Masukkan semua baris di bawah ini ke dalam daftar bernomor, tanpa menyertakan baris yang kosong.

:: Data Tugas

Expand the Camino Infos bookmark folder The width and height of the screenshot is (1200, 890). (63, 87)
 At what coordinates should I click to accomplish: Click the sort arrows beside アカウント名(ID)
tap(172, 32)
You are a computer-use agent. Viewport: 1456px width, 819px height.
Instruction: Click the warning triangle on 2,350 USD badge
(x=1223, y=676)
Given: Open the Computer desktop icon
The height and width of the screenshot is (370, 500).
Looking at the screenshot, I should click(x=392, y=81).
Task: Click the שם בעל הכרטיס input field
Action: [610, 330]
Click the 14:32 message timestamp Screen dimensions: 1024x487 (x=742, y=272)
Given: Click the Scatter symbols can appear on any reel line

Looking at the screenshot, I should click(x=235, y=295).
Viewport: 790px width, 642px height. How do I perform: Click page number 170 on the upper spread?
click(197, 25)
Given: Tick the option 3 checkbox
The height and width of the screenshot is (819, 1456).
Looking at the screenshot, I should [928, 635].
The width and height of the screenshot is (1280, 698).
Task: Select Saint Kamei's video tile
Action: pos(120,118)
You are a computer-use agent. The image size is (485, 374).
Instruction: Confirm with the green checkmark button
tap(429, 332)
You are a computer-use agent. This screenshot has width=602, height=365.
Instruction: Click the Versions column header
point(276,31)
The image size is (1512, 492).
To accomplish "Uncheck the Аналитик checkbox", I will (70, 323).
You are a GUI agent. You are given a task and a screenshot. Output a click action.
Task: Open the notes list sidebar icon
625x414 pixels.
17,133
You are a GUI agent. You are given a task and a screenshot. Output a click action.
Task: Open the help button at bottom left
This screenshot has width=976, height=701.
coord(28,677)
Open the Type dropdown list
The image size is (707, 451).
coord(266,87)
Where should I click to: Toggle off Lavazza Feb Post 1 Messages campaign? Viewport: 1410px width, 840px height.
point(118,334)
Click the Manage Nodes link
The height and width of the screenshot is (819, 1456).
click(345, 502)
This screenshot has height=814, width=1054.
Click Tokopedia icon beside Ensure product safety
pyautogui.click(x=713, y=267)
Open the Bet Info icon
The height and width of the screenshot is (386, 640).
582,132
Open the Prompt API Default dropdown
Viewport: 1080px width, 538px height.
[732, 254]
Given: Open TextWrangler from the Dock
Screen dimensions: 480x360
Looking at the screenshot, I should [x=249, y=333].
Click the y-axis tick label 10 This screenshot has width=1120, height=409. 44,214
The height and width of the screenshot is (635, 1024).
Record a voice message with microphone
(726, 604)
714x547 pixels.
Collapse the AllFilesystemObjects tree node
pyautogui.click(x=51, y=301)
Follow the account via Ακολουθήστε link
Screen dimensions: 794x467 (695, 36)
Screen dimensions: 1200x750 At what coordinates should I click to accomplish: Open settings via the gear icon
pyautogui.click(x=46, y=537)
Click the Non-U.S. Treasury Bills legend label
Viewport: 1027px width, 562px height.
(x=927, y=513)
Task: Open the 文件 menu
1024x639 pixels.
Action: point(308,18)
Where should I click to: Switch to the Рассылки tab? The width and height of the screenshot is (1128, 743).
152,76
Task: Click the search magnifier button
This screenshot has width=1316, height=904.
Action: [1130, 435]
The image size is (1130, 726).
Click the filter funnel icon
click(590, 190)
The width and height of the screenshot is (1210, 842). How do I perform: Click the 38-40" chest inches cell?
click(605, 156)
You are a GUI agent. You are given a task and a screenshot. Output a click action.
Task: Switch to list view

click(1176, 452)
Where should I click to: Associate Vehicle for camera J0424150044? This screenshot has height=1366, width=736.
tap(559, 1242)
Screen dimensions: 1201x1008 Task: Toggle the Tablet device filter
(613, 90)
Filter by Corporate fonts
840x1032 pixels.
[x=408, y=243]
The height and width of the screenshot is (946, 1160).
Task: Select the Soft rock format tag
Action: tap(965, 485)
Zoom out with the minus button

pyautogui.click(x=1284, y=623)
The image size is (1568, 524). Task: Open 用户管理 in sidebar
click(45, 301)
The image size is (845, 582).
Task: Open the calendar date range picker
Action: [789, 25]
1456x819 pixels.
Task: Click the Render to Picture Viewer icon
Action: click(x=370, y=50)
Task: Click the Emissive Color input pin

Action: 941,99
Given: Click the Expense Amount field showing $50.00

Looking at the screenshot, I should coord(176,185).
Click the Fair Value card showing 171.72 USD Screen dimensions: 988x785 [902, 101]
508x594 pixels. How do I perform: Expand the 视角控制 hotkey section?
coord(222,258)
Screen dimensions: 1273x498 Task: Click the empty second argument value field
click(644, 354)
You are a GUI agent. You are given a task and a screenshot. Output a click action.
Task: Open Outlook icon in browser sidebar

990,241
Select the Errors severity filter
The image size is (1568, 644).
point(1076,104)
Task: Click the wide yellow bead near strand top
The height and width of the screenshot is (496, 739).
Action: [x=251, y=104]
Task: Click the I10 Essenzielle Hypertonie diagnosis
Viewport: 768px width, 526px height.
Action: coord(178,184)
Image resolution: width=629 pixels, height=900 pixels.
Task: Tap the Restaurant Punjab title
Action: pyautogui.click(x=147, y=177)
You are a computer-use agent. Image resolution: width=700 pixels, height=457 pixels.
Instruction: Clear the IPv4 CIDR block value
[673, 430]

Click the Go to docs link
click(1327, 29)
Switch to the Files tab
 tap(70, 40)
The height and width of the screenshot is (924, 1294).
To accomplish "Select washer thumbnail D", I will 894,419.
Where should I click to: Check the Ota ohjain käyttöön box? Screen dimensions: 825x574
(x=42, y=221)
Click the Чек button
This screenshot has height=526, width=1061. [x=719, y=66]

::::

• _Hasil Tugas_:
1. Expand the Camino Infos bookmark folder The width and height of the screenshot is (1200, 890). (63, 87)
2.  At what coordinates should I click to accomplish: Click the sort arrows beside アカウント名(ID)
3. tap(172, 32)
4. You are a computer-use agent. Viewport: 1456px width, 819px height.
5. Instruction: Click the warning triangle on 2,350 USD badge
6. (x=1223, y=676)
7. Given: Open the Computer desktop icon
8. The height and width of the screenshot is (370, 500).
9. Looking at the screenshot, I should click(x=392, y=81).
10. Task: Click the שם בעל הכרטיס input field
11. Action: [610, 330]
12. Click the 14:32 message timestamp Screen dimensions: 1024x487 (x=742, y=272)
13. Given: Click the Scatter symbols can appear on any reel line
14. Looking at the screenshot, I should click(x=235, y=295).
15. Viewport: 790px width, 642px height. How do I perform: Click page number 170 on the upper spread?
16. click(197, 25)
17. Given: Tick the option 3 checkbox
18. The height and width of the screenshot is (819, 1456).
19. Looking at the screenshot, I should [928, 635].
20. The width and height of the screenshot is (1280, 698).
21. Task: Select Saint Kamei's video tile
22. Action: pos(120,118)
23. You are a computer-use agent. The image size is (485, 374).
24. Instruction: Confirm with the green checkmark button
25. tap(429, 332)
26. You are a computer-use agent. This screenshot has width=602, height=365.
27. Instruction: Click the Versions column header
28. point(276,31)
29. The image size is (1512, 492).
30. To accomplish "Uncheck the Аналитик checkbox", I will (70, 323).
31. You are a GUI agent. You are given a task and a screenshot. Output a click action.
32. Task: Open the notes list sidebar icon
33. 625x414 pixels.
34. 17,133
35. You are a GUI agent. You are given a task and a screenshot. Output a click action.
36. Task: Open the help button at bottom left
37. This screenshot has width=976, height=701.
38. coord(28,677)
39. Open the Type dropdown list
40. The image size is (707, 451).
41. coord(266,87)
42. Where should I click to: Toggle off Lavazza Feb Post 1 Messages campaign? Viewport: 1410px width, 840px height.
43. point(118,334)
44. Click the Manage Nodes link
45. The height and width of the screenshot is (819, 1456).
46. click(345, 502)
47. This screenshot has height=814, width=1054.
48. Click Tokopedia icon beside Ensure product safety
49. pyautogui.click(x=713, y=267)
50. Open the Bet Info icon
51. The height and width of the screenshot is (386, 640).
52. 582,132
53. Open the Prompt API Default dropdown
54. Viewport: 1080px width, 538px height.
55. [732, 254]
56. Given: Open TextWrangler from the Dock
57. Screen dimensions: 480x360
58. Looking at the screenshot, I should [x=249, y=333].
59. Click the y-axis tick label 10 This screenshot has width=1120, height=409. 44,214
60. The height and width of the screenshot is (635, 1024).
61. Record a voice message with microphone
62. (726, 604)
63. 714x547 pixels.
64. Collapse the AllFilesystemObjects tree node
65. pyautogui.click(x=51, y=301)
66. Follow the account via Ακολουθήστε link
67. Screen dimensions: 794x467 (695, 36)
68. Screen dimensions: 1200x750 At what coordinates should I click to accomplish: Open settings via the gear icon
69. pyautogui.click(x=46, y=537)
70. Click the Non-U.S. Treasury Bills legend label
71. Viewport: 1027px width, 562px height.
72. (x=927, y=513)
73. Task: Open the 文件 menu
74. 1024x639 pixels.
75. Action: point(308,18)
76. Where should I click to: Switch to the Рассылки tab? The width and height of the screenshot is (1128, 743).
77. 152,76
78. Task: Click the search magnifier button
79. This screenshot has width=1316, height=904.
80. Action: [1130, 435]
81. The image size is (1130, 726).
82. Click the filter funnel icon
83. click(590, 190)
84. The width and height of the screenshot is (1210, 842). How do I perform: Click the 38-40" chest inches cell?
85. click(605, 156)
86. You are a GUI agent. You are given a task and a screenshot. Output a click action.
87. Task: Switch to list view
88. click(1176, 452)
89. Where should I click to: Associate Vehicle for camera J0424150044? This screenshot has height=1366, width=736.
90. tap(559, 1242)
91. Screen dimensions: 1201x1008 Task: Toggle the Tablet device filter
92. (613, 90)
93. Filter by Corporate fonts
94. 840x1032 pixels.
95. [x=408, y=243]
96. The height and width of the screenshot is (946, 1160).
97. Task: Select the Soft rock format tag
98. Action: tap(965, 485)
99. Zoom out with the minus button
100. pyautogui.click(x=1284, y=623)
101. The image size is (1568, 524). Task: Open 用户管理 in sidebar
102. click(45, 301)
103. The image size is (845, 582).
104. Task: Open the calendar date range picker
105. Action: [789, 25]
106. 1456x819 pixels.
107. Task: Click the Render to Picture Viewer icon
108. Action: click(x=370, y=50)
109. Task: Click the Emissive Color input pin
110. Action: 941,99
111. Given: Click the Expense Amount field showing $50.00
112. Looking at the screenshot, I should coord(176,185).
113. Click the Fair Value card showing 171.72 USD Screen dimensions: 988x785 [902, 101]
114. 508x594 pixels. How do I perform: Expand the 视角控制 hotkey section?
115. coord(222,258)
116. Screen dimensions: 1273x498 Task: Click the empty second argument value field
117. click(644, 354)
118. You are a GUI agent. You are given a task and a screenshot. Output a click action.
119. Task: Open Outlook icon in browser sidebar
120. 990,241
121. Select the Errors severity filter
122. The image size is (1568, 644).
123. point(1076,104)
124. Task: Click the wide yellow bead near strand top
125. The height and width of the screenshot is (496, 739).
126. Action: [x=251, y=104]
127. Task: Click the I10 Essenzielle Hypertonie diagnosis
128. Viewport: 768px width, 526px height.
129. Action: coord(178,184)
130. Image resolution: width=629 pixels, height=900 pixels.
131. Task: Tap the Restaurant Punjab title
132. Action: pyautogui.click(x=147, y=177)
133. You are a computer-use agent. Image resolution: width=700 pixels, height=457 pixels.
134. Instruction: Clear the IPv4 CIDR block value
135. [673, 430]
136. Click the Go to docs link
137. click(1327, 29)
138. Switch to the Files tab
139.  tap(70, 40)
140. The height and width of the screenshot is (924, 1294).
141. To accomplish "Select washer thumbnail D", I will 894,419.
142. Where should I click to: Check the Ota ohjain käyttöön box? Screen dimensions: 825x574
143. (x=42, y=221)
144. Click the Чек button
145. This screenshot has height=526, width=1061. [x=719, y=66]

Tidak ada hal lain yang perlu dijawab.